On the impact of low oil prices, Jaitley said it had created a favourable environment for the Indian economy as it helped to absorb the loss faced by state-run marketers and kept inflation under control.
He said low oil prices also enabled the government to rationalise subsidies.
"It has enabled us to absorb the loss that our own oil companies were facing because of future purchases. It has also kept inflation under control, which, in turn, has helped the Reserve Bank to ease up the rates. It has also enabled us to increase the cess around fuel which has been diverted for infrastructure creation," he said.
He also said low oil prices also means effectively transfer of wealth from the producing nations to the consuming nations. Jaitley said the Indian government would prefer to use buoyant tax receipts to fund extra infrastructure spending than to slash its borrowing target for the current fiscal year that runs to March 2016.
He said he would stick to his fiscal deficit target of 3.9 per cent this year and the priority will be to spend whatever resources the government has within the fiscal deficit target.
On the proposed nationwide goods and services tax, he said the government is ready to discuss all issues with the opposition to pass a key amendment in the forthcoming winter session of parliament that would pave the way for the GST.
It is not, however, willing to abandon the basic objectives of the tax, which would for the first time turn India into a common market and by some estimates add as much as two per cent points to gross domestic product. "Without compromising on the architecture itself, and keeping a general consensus between the states and the centre in mind, I think a discussion is reasonably possible," he said.
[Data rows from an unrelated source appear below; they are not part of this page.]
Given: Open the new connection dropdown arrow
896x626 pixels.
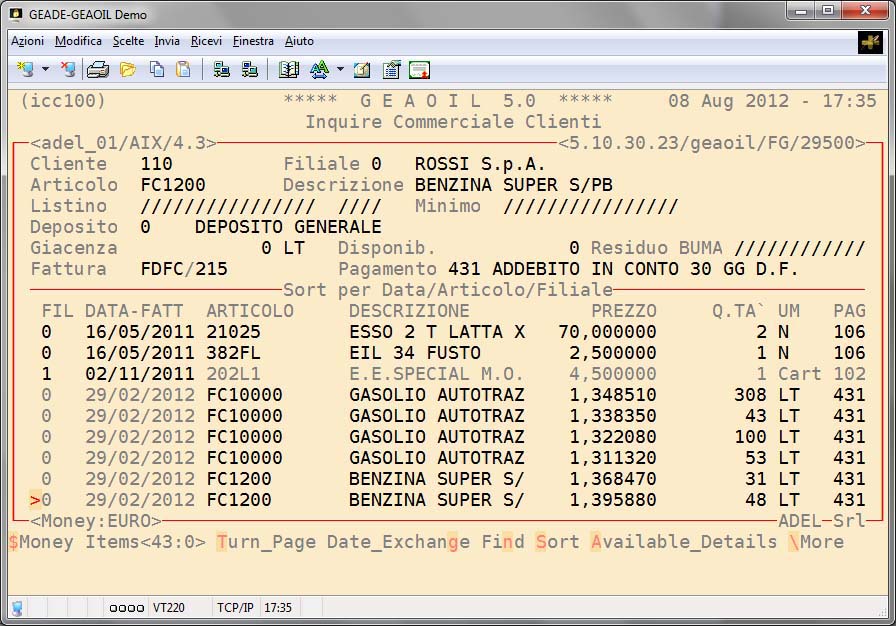Looking at the screenshot, I should (45, 70).
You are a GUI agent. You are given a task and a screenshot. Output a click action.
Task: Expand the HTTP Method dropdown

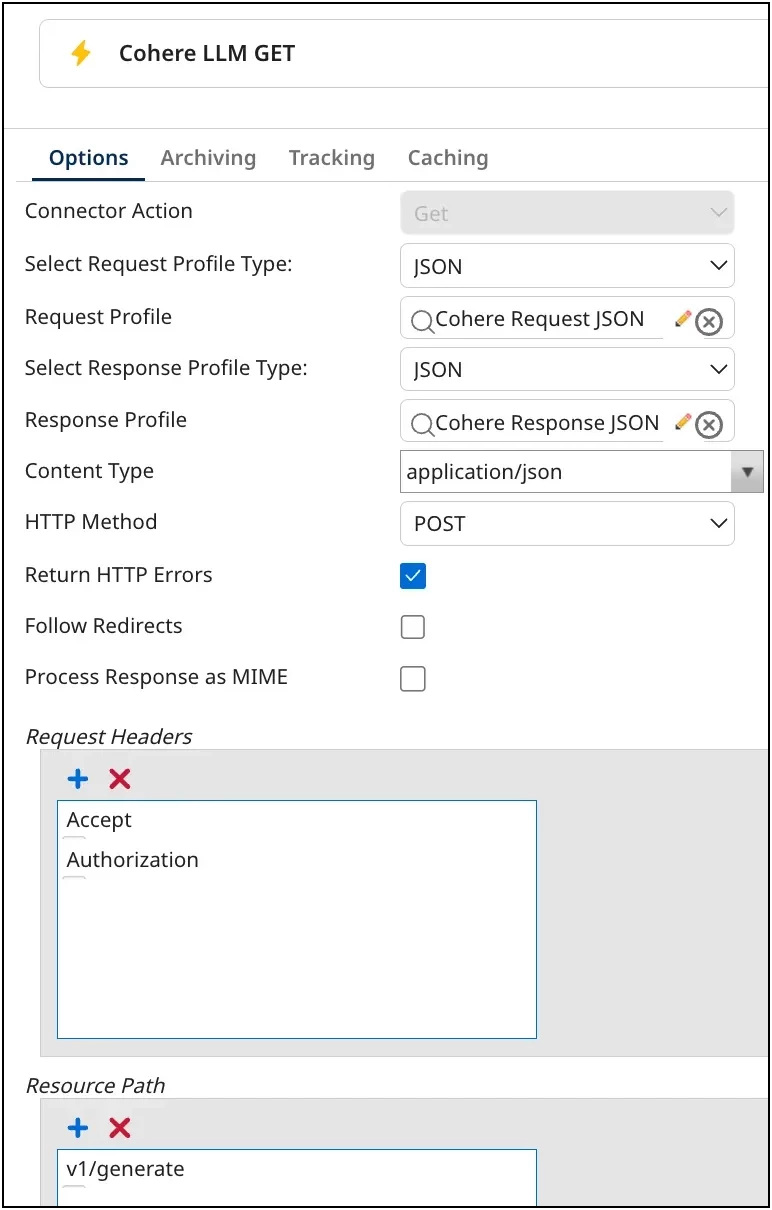pos(567,523)
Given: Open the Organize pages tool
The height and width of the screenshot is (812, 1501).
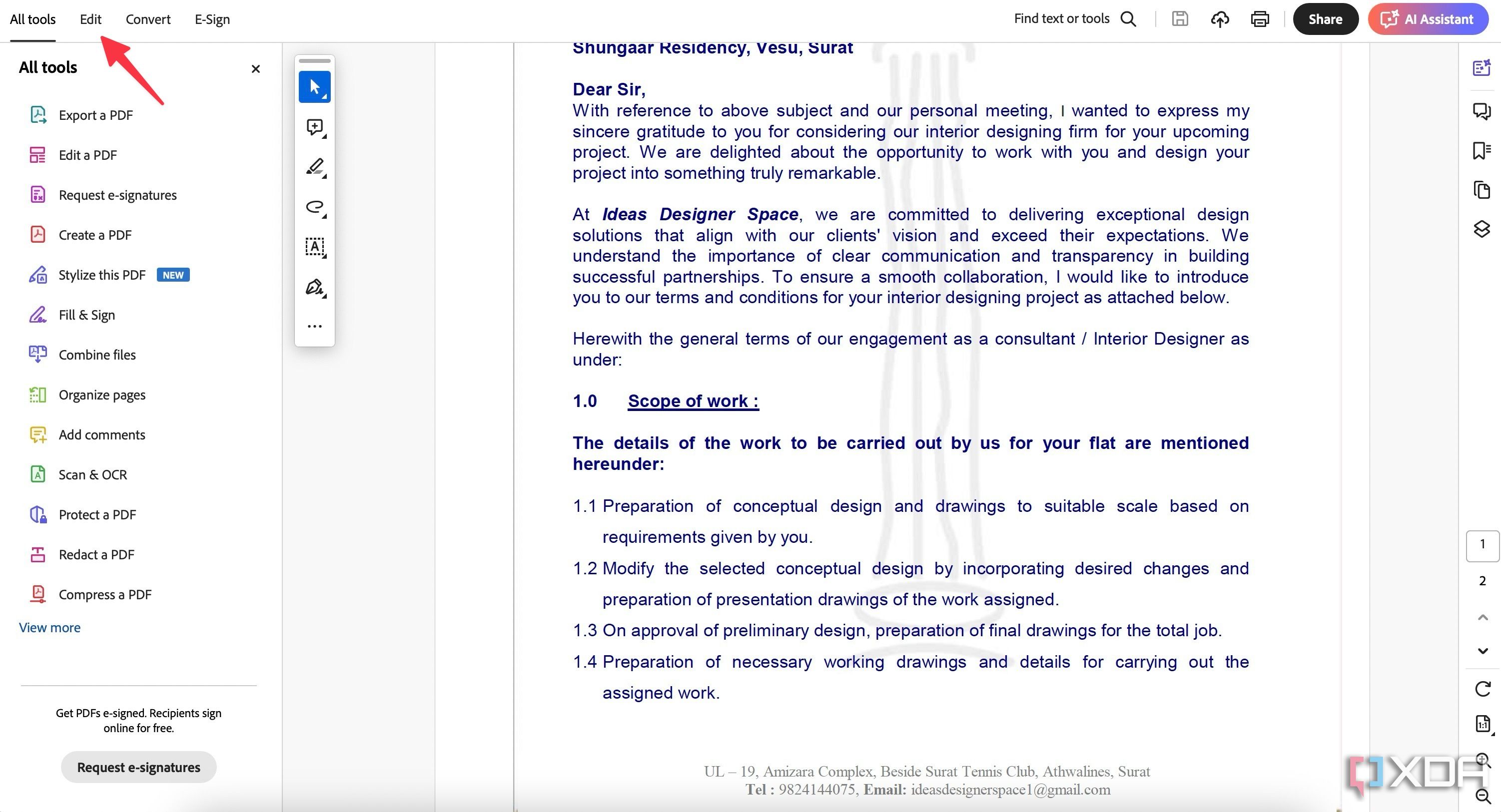Looking at the screenshot, I should [102, 394].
As far as investment opportunities are concerned, the Minister said, "It is one thing to say that the investment must come but it doesn't merely come in by enlarging the door for entry." "Investment comes in when investors feel confident about the state of the economy and when they feel confident that their investment is safe and will bring adequate returns," he said.
India is the fastest-growing major economy in the world, outpacing even China. Jaitley said he hoped growth would exceed 7.3 percent in the fiscal year to March, and had the potential to reach rates of 8-10 percent.
In his budget, Jaitley estimated growth of 8.1 to 8.5 per cent in the current fiscal year. The World Bank has, meanwhile, forecast growth of 7.5 percent. The government seeks faster growth to create work for the one million young Indians who enter the workforce every month. With corporate and bank balance sheets strained, the government would prefer to channel buoyant tax receipts into infrastructure spending rather than slash its deficit target.
Jaitley declined to be drawn on the fiscal deficit target that the government would set at its next budget. In addition to the GST, the government plans to push ahead in the winter session of parliament with reforms to bankruptcy law, changes to foreign direct investment rules and a faster disputes resolution mechanism for public contracts. Last week, the government eased foreign direct investment rules for 15 sectors.